→ SUPPLIED MATERIAL
- - -

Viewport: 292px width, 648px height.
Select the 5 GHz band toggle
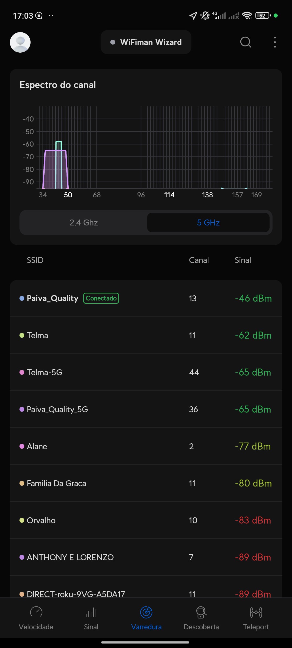[208, 222]
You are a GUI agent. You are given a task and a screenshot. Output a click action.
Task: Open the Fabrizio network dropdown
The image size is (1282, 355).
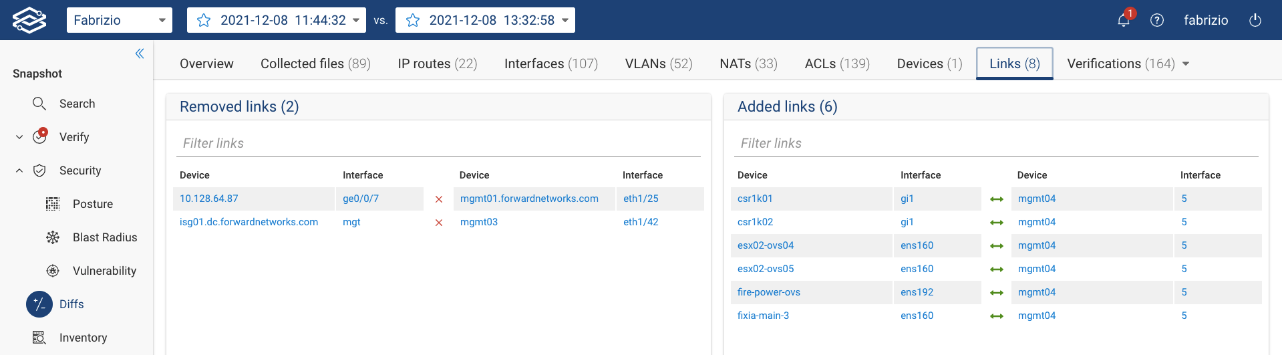coord(120,20)
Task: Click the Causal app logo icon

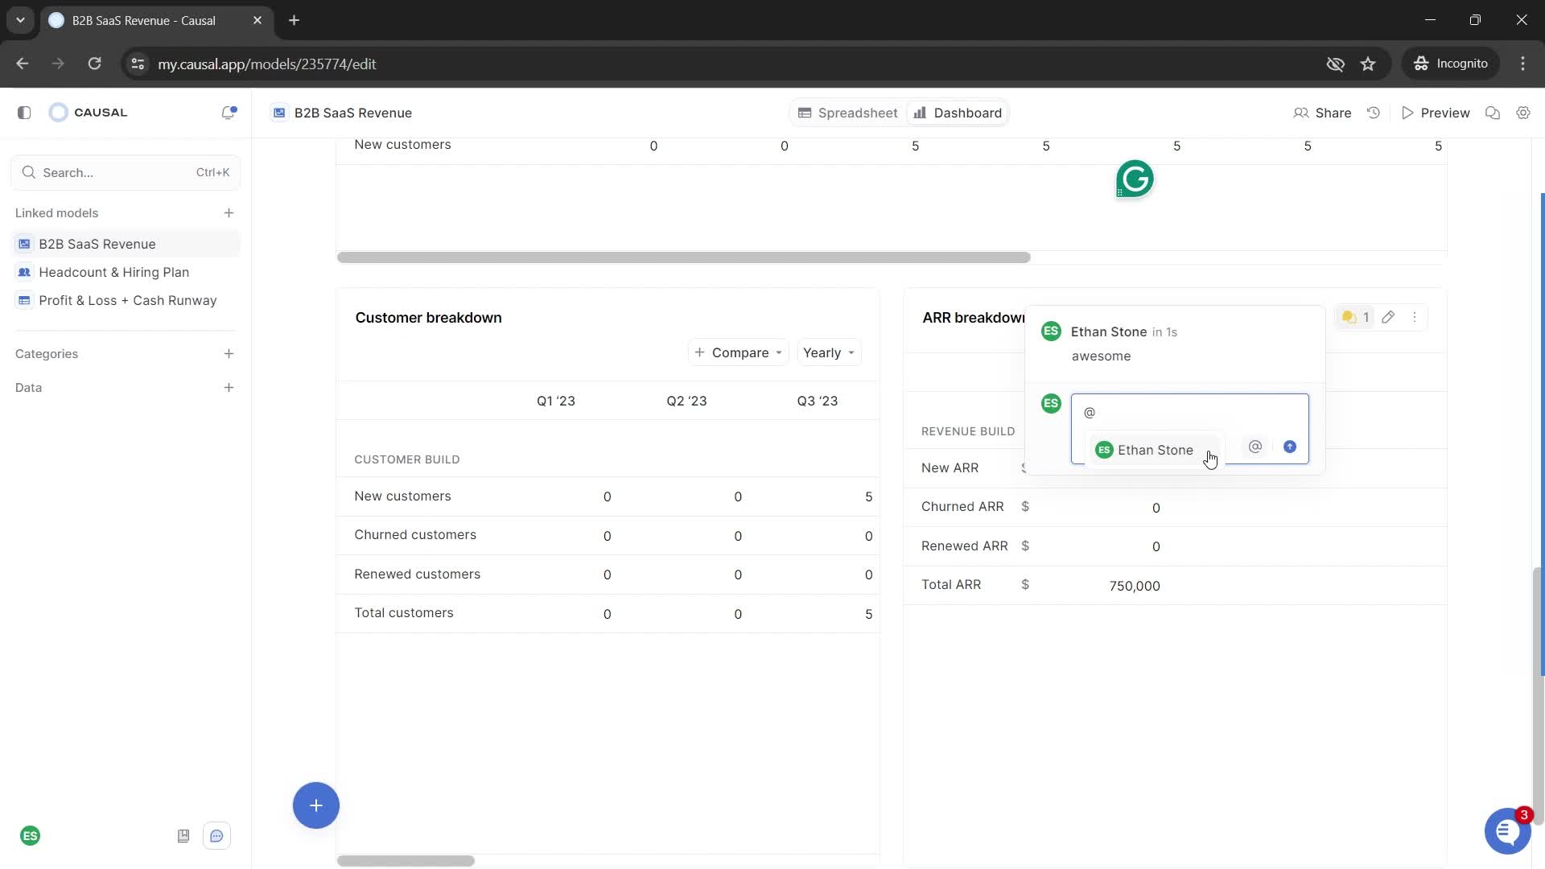Action: pyautogui.click(x=57, y=111)
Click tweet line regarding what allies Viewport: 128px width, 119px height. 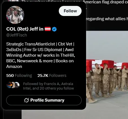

- - -

Omit the pictures, and please restate word for word the lines running from the line with "You are a GUI" to the end of the entries.

→ FINISHED EXERCISE
You are a GUI agent. You are given a task and a screenshot. Output a click action.
Task: Open the Fabrizio network dropdown
The image size is (1282, 355).
coord(120,20)
Task: Click the Causal app logo icon

Action: pyautogui.click(x=57, y=111)
Click tweet line regarding what allies Viewport: 128px width, 119px height. 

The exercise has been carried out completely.